[GIVEN TASK]: Copy the records word for word from the line containing "Given: Click the" through the end of the records, including both ends. Omit the pictures from your copy.

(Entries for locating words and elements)

........

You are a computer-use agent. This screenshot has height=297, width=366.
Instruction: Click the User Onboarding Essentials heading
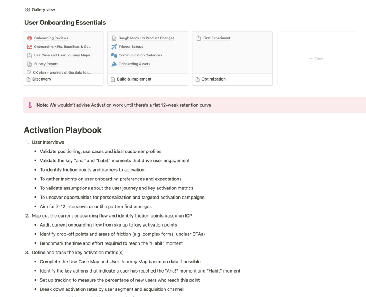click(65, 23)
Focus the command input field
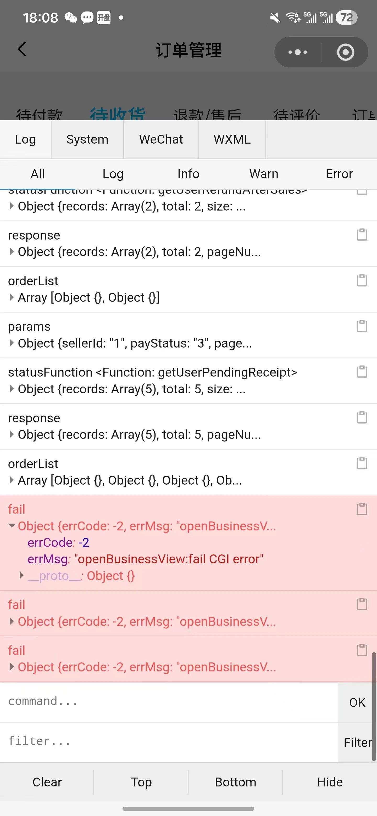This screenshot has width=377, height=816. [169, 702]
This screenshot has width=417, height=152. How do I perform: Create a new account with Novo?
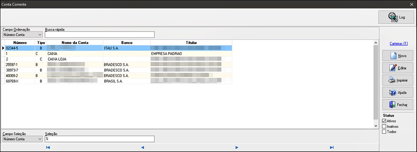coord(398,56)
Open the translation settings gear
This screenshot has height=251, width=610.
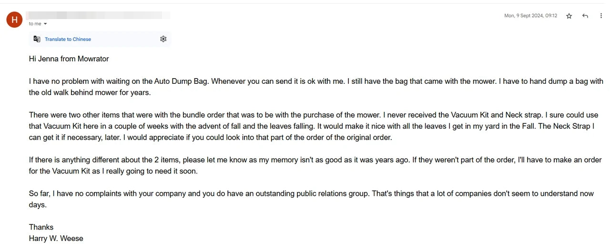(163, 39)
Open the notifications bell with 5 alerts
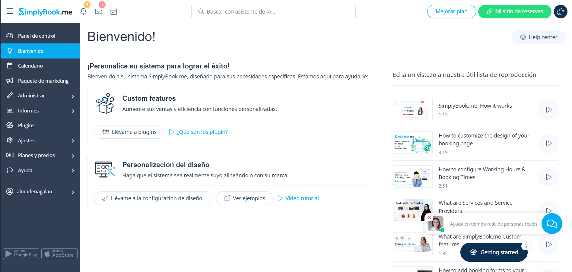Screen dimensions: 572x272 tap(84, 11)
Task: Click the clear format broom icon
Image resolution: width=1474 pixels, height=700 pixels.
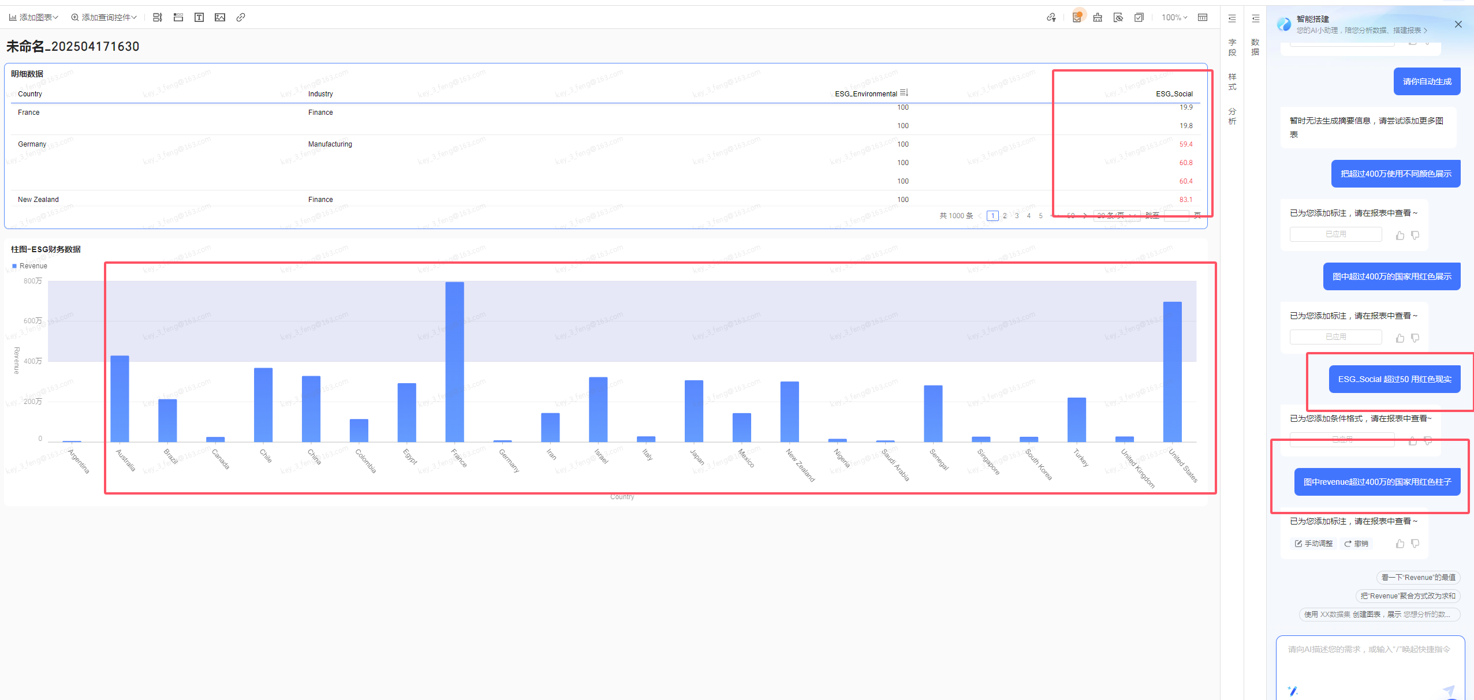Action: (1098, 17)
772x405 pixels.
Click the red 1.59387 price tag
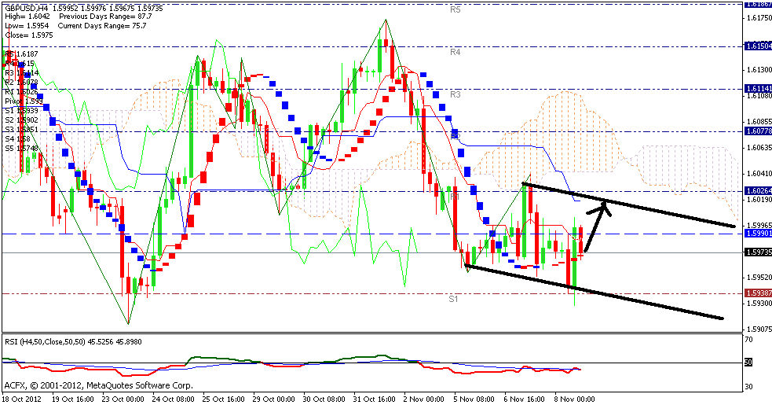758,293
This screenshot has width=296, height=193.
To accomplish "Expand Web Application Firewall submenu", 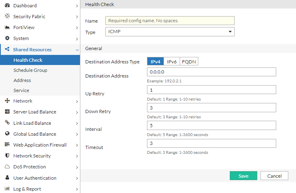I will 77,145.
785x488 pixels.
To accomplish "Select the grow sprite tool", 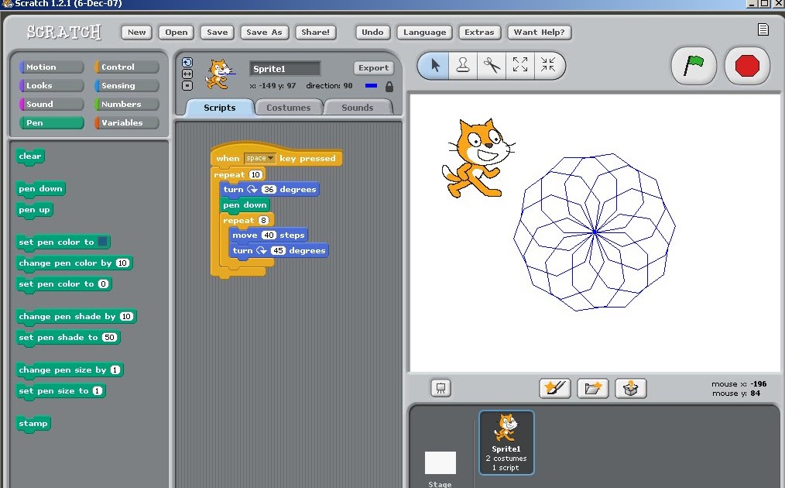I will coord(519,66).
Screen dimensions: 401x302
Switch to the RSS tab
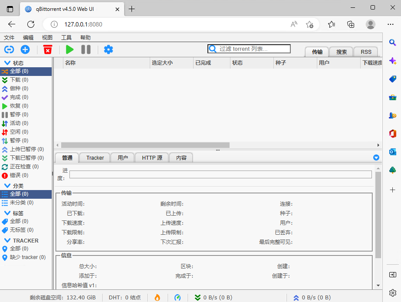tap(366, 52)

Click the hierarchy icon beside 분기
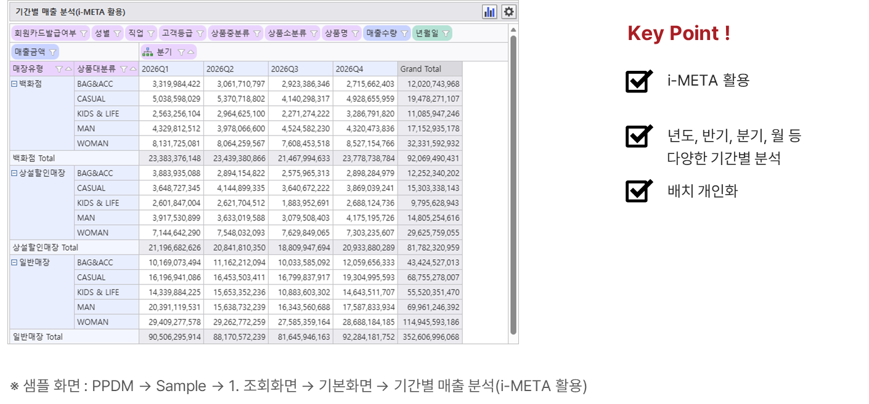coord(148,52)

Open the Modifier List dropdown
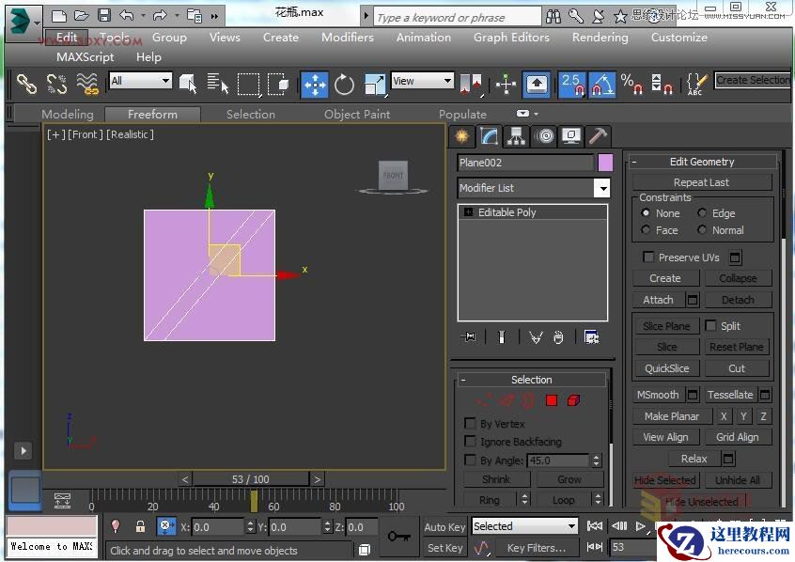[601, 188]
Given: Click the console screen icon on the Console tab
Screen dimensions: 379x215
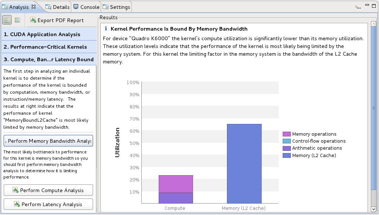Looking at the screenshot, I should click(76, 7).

........

[WRITTEN ANSWER]:
Given: Click the console screen icon on the Console tab
Screen dimensions: 379x215
Looking at the screenshot, I should click(76, 7).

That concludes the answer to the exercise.